Show that two continuous functions that are surjective over the same interval intersect Say I have two functions $f$ and $g$, which are continuous over the interval $[a,b]$ and also have the same domain (edit: I meant range not domain) $D_{fg}$ over that interval:
$\forall y \in D_{fg}. \exists x_1, x_2 \in [a,b]. f(x_1) = y \land g(x_2) = y$
If this is the case, then $f$ and $g$ must intersect at at least one point. (This becomes obvious with a piece of paper. If you draw the one function as surjective with respect to $D_{fg}$ and continuous on the interval it is not possible to also draw the other as continuous and surjective with respect to $D_{fg}$ on the interval without the lines crossing)
So formally then:
$\forall y \in D_{fg}. \exists x_1, x_2 \in [a,b]. f(x_1) = y \land g(x_2) = y \implies \exists y \in D_{fg}. \exists x. f(x) = g(x) = y$
How do I prove this implication however?
 A: By the extreme value theorem, 
there exist an $x_f$ such that $f(x_f) = \max\{f(x)\mid x \in [a,b]\}$ and an $x_g$ such that $g(x_g) = \max\{g(x)\mid x \in [a,b]\}$.
Moreover, $f(x_f) = g(x_g) = c$.
If $g(x_f) = c$ or $f(x_g) = c$, we are done.
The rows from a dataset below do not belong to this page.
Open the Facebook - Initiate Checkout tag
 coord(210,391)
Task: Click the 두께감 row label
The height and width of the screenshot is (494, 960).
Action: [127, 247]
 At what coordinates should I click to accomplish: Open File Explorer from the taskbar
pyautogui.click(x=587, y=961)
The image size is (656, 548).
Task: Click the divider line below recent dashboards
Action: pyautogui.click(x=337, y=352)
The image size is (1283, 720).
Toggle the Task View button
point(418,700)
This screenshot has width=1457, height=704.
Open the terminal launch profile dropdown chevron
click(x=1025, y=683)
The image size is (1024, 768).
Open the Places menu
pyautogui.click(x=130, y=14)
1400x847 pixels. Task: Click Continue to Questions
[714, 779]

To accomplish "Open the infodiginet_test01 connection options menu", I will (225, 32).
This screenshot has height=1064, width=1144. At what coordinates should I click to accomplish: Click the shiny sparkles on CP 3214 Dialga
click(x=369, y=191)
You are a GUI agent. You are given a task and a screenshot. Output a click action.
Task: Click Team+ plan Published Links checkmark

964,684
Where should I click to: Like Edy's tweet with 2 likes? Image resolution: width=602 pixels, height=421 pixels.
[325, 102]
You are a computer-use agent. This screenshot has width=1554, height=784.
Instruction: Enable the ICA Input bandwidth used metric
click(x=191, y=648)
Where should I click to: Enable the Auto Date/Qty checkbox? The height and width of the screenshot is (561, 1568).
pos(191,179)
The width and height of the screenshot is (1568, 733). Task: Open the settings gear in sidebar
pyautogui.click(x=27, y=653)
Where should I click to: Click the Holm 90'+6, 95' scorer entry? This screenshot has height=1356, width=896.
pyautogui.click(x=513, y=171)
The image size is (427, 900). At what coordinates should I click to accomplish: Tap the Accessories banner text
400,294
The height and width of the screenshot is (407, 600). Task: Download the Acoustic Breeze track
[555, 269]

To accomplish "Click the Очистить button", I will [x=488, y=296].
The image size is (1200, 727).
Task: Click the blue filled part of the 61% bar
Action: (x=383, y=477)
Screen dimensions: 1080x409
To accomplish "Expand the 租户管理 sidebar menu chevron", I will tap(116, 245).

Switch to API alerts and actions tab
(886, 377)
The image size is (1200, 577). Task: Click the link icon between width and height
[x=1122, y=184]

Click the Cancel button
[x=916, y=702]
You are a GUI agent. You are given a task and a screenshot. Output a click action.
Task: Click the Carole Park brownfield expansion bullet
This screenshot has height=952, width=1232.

Otherwise, $g(x_f) < c = f(x_f)$ and $f(x_g) < c = g(x_g)$. Now apply the intermediate value theorem to $f - g$ on the interval $[x_f,x_g]$ or $[x_g,x_f]$.
A: Since the two functions
have the same range
(I assume that is what you meant;
otherwise the question
is not true)
then there are values
$a \le c, d \le b$
with
$c \ne d$
such that
$f(c) \le f(x) \le f(d)$
and
$f(c) \le g(x) \le f(d)$
for
$a \le x \le b$.
I will assume that
$c < d$.
If $c > d$,
just switch them
in what follows.
Consider
$h(x) = f(x)-g(x)$
for
$c \le x \le d$.
Then
$h(c)
= f(c)-g(c)
\le 0$
(since
$f(c) \le g(x)$
for
$c \le x \le d$)
and
$h(d)
= f(d)-g(d)
\ge 0$
(since
$f(d) \ge g(x)$
for
$c \le x \le d$).
Therefore
there is a point $v$
such that
$c \le v \le d$
and
$0
= h(v)
=f(v)-g(v)
$
or
$f(v) = g(v)$.